Jan uit Oude Groeneveld (1957) noteert aan het Geert Groote College de absenten. Daartoe gaat hij ieder lesuur de klassen binnen om de namen te verzamelen, met als gevolg dat niemand op dat onderwijsinstituut zo precies weet hoe alle lessen er voorstaan als Jan.
Weinigen weten dat hij ook schildert. In een zorgvuldig uitgewogen, bijzonder vakbekwame stijl werkt hij soms bizarre ideeën uit.
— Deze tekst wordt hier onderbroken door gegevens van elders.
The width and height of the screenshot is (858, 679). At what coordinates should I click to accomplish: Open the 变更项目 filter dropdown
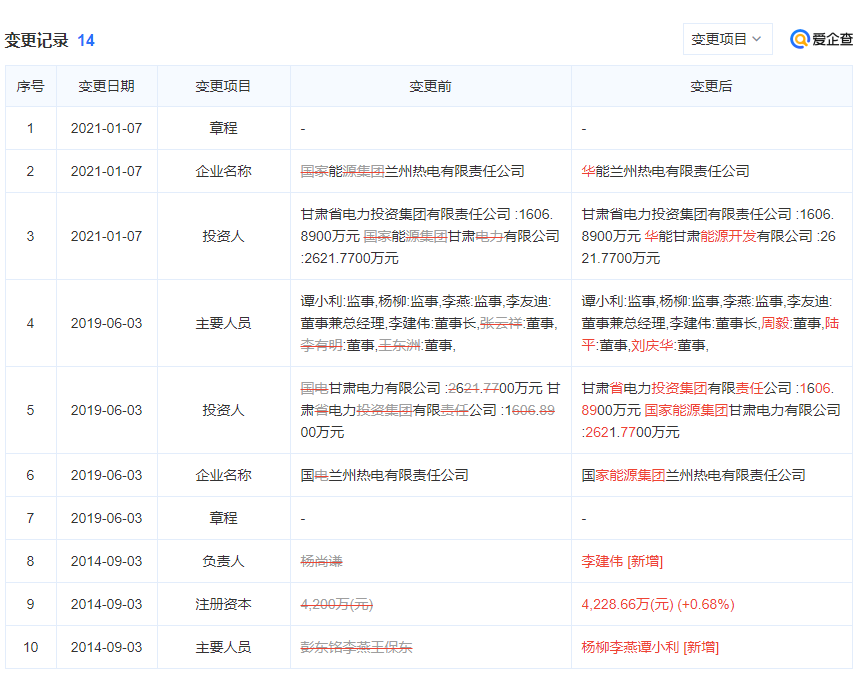pyautogui.click(x=727, y=38)
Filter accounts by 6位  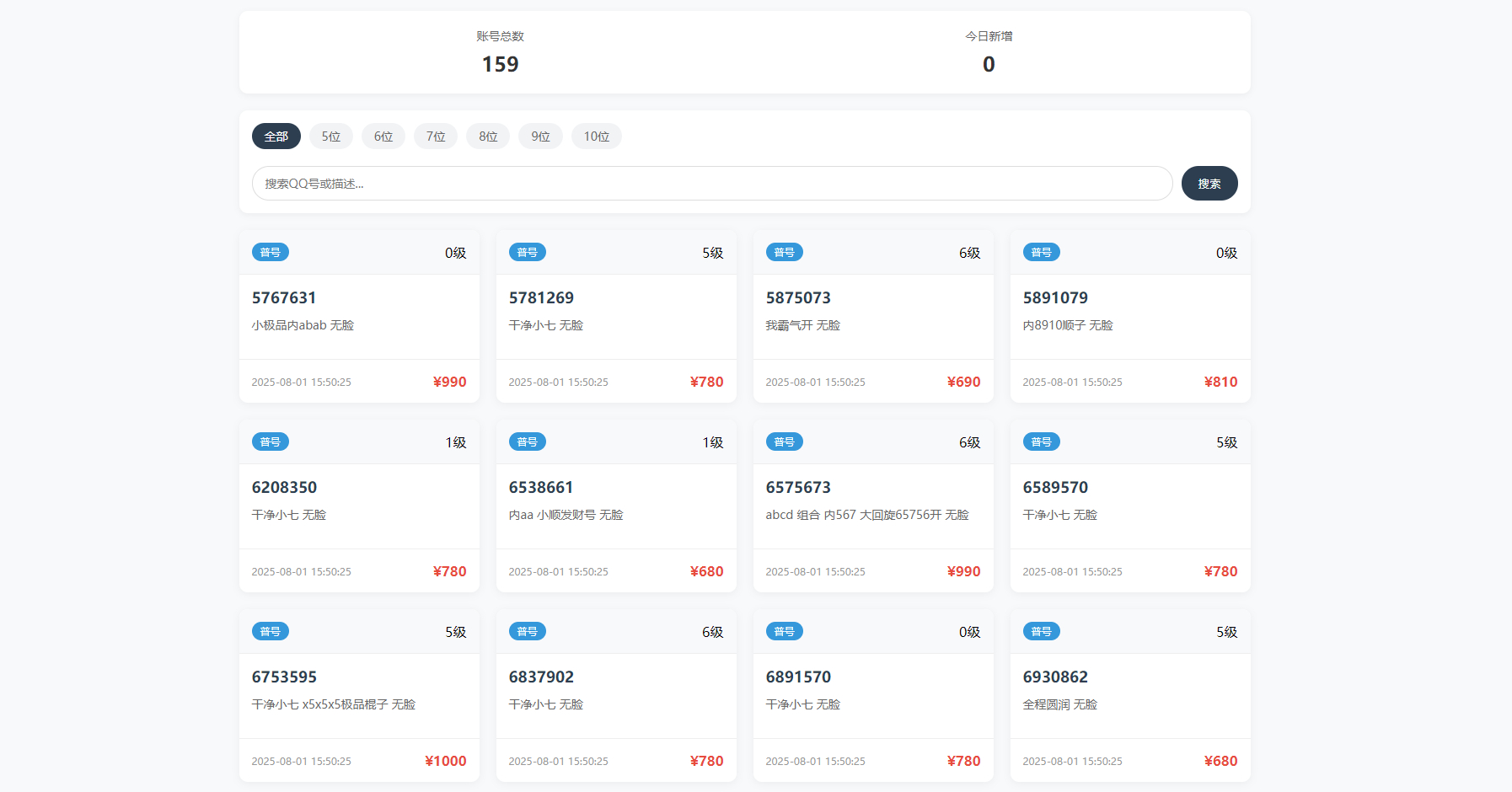[383, 136]
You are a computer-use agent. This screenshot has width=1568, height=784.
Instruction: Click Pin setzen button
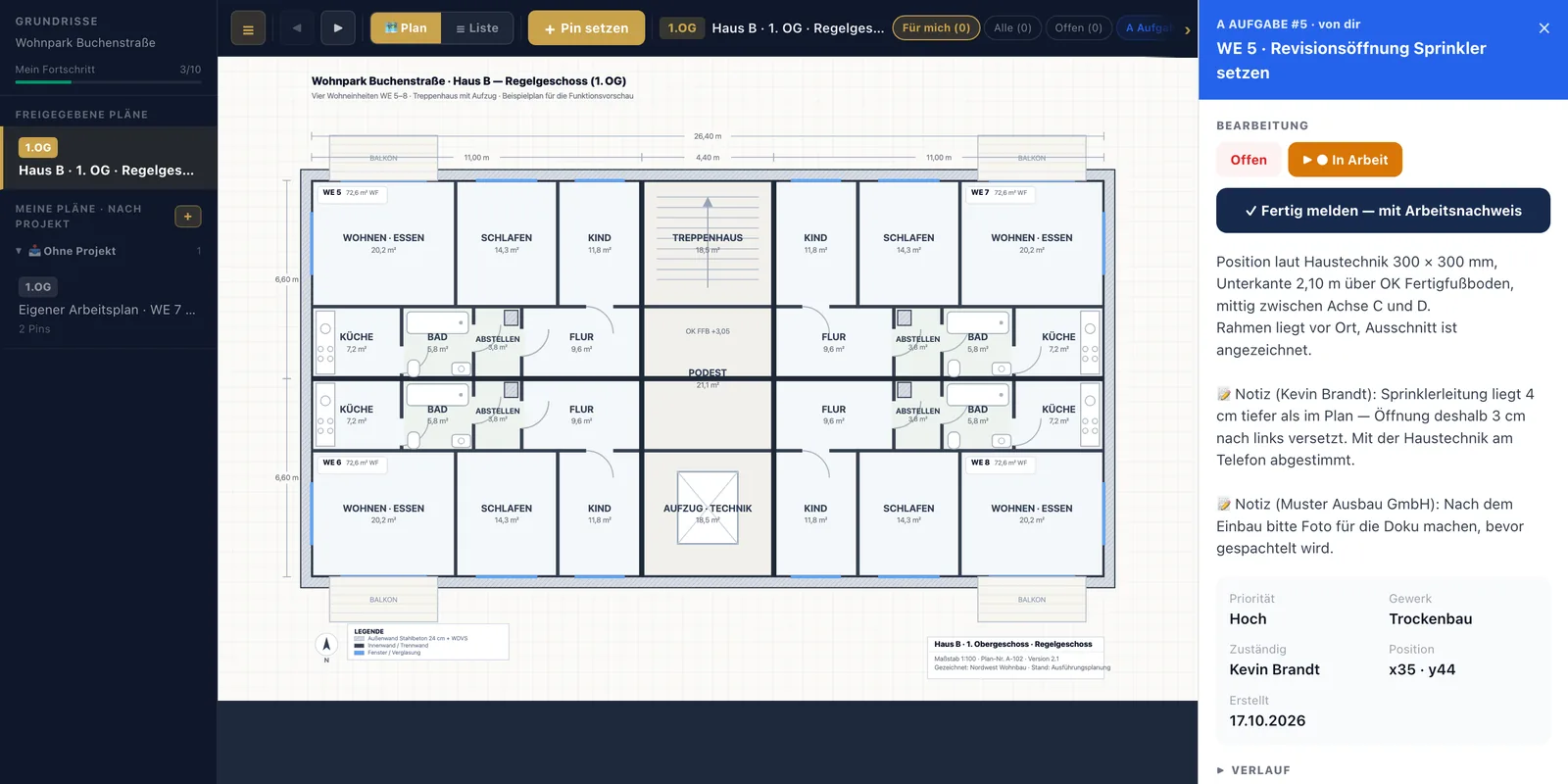tap(586, 28)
Hij maakt het zichzelf daarbij niet gemakkelijk.
Afgelopen jaar kocht ik vier kleine schilderijtjes van zijn hand en dat terwijl mijn huis al zo ongeveer bezwijkt onder de kunst. Ik moest dus wel heel gegronde redenen voor die aankoop hebben. Het betrof twee variaties op werk van Mondriaan in combi met een commerciële vondst van Philip Morris en twee parafrases op schilderijen van Johannes Vermeer.
Telkens wanneer ik dat werk zie, voel ik me blij worden en licht. Het komt niet vaak voor dat kunst echte kunst is en toch lichtvoetig, met een slim soort gekkigheid als ondertoon.